S. 147 : Reassessment – Recorded reasons – If the assessee does not ask for reasons and file objections before the AO, he is not entitled to challenge the reopening proceedings.[S.148, 149]

The Tribunal held that; Law does not provide or mandate that the Assessing Officer shall suo motu shall supply the copy of those ‘reasons to believe’ to the assessee. It is for assessee and if assessee chooses to ask for reasons then he/she can file objection thereto. Only when such objections are filed, it becomes the duty of the Assessing Officer to dispose of all those objections first by passing a speaking order and if the objections are rejected then it gives a cause to the assessee to challenge such order by filing an appropriate writ. This is the law laid down by Hon’ble Supreme Court in GKN Drive Shafts (India) Ltd. v. ITO – 259 ITR 19. In the instant case, the assessee did not ask for reasons to believe. The assessee participated in the reassessment proceedings. The reassessment order was passed. The assessee felt aggrieved to such order and filed the appeal before the CIT (A). The CIT (A) has passed an appropriate order on this issue. Thus, we hold that the assessment was reopened by issuing a legal and valid notice u/s. 148 of the Act. On the procedural aspect also, there is no infirmity in the notice. The notices u/ss. 143(2) and 143(1) were also properly served on the representative of the assessee.

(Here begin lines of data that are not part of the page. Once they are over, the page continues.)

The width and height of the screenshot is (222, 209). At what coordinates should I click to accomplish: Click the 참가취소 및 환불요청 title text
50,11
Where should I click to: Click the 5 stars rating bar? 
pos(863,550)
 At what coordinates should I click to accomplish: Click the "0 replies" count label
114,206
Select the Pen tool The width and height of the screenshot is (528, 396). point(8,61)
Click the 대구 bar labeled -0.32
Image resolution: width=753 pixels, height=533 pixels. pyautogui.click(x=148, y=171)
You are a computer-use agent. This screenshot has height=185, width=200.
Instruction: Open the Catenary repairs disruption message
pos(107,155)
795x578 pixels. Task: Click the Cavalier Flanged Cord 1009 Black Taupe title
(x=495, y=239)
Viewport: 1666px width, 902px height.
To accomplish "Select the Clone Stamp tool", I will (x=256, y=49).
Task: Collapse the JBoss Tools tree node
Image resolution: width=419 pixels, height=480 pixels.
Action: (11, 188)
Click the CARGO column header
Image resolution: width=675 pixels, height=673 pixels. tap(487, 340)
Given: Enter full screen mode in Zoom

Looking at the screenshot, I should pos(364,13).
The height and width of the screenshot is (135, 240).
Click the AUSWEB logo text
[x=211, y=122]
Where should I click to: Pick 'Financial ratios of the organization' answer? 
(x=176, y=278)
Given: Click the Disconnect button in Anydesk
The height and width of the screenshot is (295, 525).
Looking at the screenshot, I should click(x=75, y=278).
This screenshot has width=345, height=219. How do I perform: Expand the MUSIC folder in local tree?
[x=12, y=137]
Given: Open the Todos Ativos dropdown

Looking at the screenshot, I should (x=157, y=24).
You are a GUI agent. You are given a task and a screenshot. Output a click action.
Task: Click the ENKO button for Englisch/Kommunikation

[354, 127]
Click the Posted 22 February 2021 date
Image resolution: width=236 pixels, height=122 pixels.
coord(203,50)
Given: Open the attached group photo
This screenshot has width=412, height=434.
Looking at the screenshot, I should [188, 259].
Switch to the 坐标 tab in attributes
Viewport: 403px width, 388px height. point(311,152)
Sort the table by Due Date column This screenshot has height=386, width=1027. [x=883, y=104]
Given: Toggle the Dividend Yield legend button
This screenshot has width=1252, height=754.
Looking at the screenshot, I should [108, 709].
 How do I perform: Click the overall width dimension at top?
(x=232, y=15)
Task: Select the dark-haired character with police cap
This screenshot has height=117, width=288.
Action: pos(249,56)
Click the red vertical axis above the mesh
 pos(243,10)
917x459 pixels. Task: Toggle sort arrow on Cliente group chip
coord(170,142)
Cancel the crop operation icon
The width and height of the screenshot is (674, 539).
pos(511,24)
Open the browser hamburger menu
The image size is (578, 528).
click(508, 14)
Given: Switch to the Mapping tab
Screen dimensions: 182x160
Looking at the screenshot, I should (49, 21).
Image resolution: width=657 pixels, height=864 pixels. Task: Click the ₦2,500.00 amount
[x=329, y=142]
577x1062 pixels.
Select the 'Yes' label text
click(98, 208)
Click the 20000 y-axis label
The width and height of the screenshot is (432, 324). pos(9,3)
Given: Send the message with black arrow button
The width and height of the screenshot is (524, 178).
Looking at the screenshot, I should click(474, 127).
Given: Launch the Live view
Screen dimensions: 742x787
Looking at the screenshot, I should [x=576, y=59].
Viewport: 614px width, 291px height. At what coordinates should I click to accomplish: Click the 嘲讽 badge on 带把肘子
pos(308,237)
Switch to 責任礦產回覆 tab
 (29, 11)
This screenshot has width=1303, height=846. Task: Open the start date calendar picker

(ii) Hon’ble Delhi High Court in the case of A.G. Holdings Pvt. Ltd. v. ITO reported in 352 ITR 364 has held that there is no requirement in section 147 of the Act or section 148 or section 149 that the reasons recorded for reopening an assessment should also accompany the notice of reassessment issued u/s. 148. The requirement in section 149(1) is only that the notice u/s. 148 shall be issued. There is no requirement that it should also be served on the assessee before the period of limitation. There is also no requirement in section 148(2) that the reasons recorded shall be served along with the notice of reopening the assessment. The requirement, which is mandatory, is only that before issuing the notice to reopen the assessment, the Assessing Officer shall record his reasons for doing so. Thus, the Assessing Officer is duty bound to supply the reasons recorded for reopening the assessment to the assessee, after the assessee files the return in response to the notice issued u/s. 148 and on his making a request to the Assessing Officer to that effect. In the case under consideration, even the assessee has not made any request for supply of the reasons. (ITA No. 4328/Del/2011, dated 11-3-2015) (AY. 2000-01)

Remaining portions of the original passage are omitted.